Task directions:
When you find the word "computer" in a line of the entries, please copy the whole line.

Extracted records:
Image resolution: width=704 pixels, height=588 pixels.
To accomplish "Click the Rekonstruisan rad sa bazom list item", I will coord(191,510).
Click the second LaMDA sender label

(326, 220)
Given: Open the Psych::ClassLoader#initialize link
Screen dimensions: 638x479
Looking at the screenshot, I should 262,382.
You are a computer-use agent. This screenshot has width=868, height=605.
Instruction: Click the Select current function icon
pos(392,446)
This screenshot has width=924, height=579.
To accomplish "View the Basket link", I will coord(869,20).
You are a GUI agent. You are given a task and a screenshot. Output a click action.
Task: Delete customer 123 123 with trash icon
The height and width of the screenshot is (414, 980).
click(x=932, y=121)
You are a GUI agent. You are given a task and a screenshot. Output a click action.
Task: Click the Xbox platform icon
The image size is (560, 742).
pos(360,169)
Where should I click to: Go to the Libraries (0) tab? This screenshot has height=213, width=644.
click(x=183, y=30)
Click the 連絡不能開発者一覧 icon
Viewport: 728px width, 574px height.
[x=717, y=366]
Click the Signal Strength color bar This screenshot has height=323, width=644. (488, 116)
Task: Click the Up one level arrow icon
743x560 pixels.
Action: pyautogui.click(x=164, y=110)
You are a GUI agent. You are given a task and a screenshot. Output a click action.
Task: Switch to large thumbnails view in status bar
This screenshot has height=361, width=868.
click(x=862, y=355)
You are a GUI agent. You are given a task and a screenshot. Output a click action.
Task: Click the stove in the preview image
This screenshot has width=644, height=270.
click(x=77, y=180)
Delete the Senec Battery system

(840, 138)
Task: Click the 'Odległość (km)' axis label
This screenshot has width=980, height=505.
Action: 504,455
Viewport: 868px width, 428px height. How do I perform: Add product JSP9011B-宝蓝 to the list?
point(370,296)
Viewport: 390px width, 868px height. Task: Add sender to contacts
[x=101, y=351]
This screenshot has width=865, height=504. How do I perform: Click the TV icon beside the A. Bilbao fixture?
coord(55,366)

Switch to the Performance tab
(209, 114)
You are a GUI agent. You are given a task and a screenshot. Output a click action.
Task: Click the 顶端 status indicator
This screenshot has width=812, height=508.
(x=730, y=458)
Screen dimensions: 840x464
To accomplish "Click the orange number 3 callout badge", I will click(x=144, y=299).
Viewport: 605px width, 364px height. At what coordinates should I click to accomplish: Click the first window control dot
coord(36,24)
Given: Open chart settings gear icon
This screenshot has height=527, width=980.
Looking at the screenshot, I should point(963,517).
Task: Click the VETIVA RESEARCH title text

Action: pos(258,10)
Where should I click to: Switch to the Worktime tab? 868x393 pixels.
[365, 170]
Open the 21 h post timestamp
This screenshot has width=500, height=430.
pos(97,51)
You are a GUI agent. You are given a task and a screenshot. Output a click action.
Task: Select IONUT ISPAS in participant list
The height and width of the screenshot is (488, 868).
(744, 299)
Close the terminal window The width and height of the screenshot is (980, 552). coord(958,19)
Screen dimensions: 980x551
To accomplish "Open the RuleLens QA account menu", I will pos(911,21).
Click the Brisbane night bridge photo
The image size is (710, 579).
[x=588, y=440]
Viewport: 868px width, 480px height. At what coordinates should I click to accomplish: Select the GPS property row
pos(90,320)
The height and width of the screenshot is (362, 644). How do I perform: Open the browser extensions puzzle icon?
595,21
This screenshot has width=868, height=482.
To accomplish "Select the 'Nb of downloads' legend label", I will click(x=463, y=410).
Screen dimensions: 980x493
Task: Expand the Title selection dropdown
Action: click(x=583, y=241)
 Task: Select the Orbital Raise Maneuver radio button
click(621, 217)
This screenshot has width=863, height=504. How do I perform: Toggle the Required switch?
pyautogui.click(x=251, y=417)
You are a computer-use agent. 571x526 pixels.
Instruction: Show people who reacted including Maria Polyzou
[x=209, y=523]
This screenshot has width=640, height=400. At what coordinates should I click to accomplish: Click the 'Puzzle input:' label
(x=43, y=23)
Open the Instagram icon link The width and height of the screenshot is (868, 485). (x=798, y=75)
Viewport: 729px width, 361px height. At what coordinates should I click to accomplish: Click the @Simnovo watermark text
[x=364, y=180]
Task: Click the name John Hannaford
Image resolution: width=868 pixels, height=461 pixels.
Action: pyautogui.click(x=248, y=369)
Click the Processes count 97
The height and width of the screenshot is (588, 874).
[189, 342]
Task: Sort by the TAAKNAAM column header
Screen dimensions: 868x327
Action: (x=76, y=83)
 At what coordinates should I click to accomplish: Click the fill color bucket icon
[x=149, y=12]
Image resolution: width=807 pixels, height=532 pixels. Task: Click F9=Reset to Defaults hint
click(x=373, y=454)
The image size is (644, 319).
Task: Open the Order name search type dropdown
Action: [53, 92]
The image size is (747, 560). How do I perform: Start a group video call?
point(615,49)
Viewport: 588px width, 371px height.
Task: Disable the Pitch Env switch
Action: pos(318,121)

Task response:
You are a computer-use agent. This screenshot has width=868, height=605.
You are a computer-use agent. 571x526 pixels.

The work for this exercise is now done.